Keep LCP as-is. Instead, add a new metric so that the developer knows exactly when the element starts painting, thus how much time is spent since the first-pixel paint till full paint. By knowing this, the developer will have a real value at hand in order to decide the tradeoff for each particular use-case. This is important since it means that not only file size, but progressive-ness and paint/CPU decoding are taken into account and now can be actionable.

• LCP-S: Largest Contentful Paint Start
• LCP: Largest Contentful Paint End (Current LCP)

Alternative naming: Time to First Largest Contentful Paint (TTF-LCP)

3. Largest Contentful Paint Mean (LCP-M) metric

Measure at different time points and give the average value.

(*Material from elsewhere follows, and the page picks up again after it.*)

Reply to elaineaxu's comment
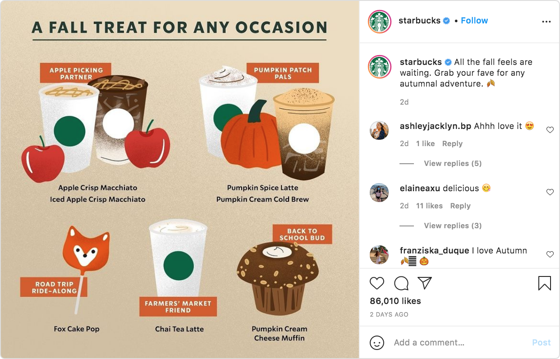This screenshot has height=359, width=560. click(460, 206)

Can/Should be used instead of the current LCP.

For example:

0. 50 ms: Element ready but nothing painted
1. 100 ms: Image is 1:8 loaded... (Proposed LCP-S)
2. 200 ms: Image is 1:4 loaded... (Proposed LCP-MVP)
3. 300 ms: Image is 1:2 loaded...
4. 400 ms: Image is fully loaded (Current LCP) The mean here would be (100+200+300+400)/4.

This means that Proposed LCP-M is 250ms which is a pretty easy-to-understand value.

The positive side of this is that it motivates developers to think, get creative, and optimize more.

Now instead of either just optimizing for small file size (current LCP), or just plainly using progressive images, the developer will get better scores for including early optimizations such as LQIP, SQIP or BlurHash which improves the UX more than rather just simply using images.

Example

I've made a WebPageTest-like example here to illustrate the 3 proposals concepts

We need to step back a bit from the technical details and discuss first: What we want the developers to optimize for, and what do we consider to be "good UX"; since the tradeoffs to decide here are very dependant on network speed.

[jonsneyers]

Thanks for the very insightful comments, @gunta !

Splitting it up in LCP-Start - LCP-MVP - LCP-End makes a lot of a sense to me. That concept also applies to other (non-image) types of LCP, e.g. for text the LCP-MVP could be when the text is rendered in a fallback font and LCP-Full when it is rendered in the actual correct font.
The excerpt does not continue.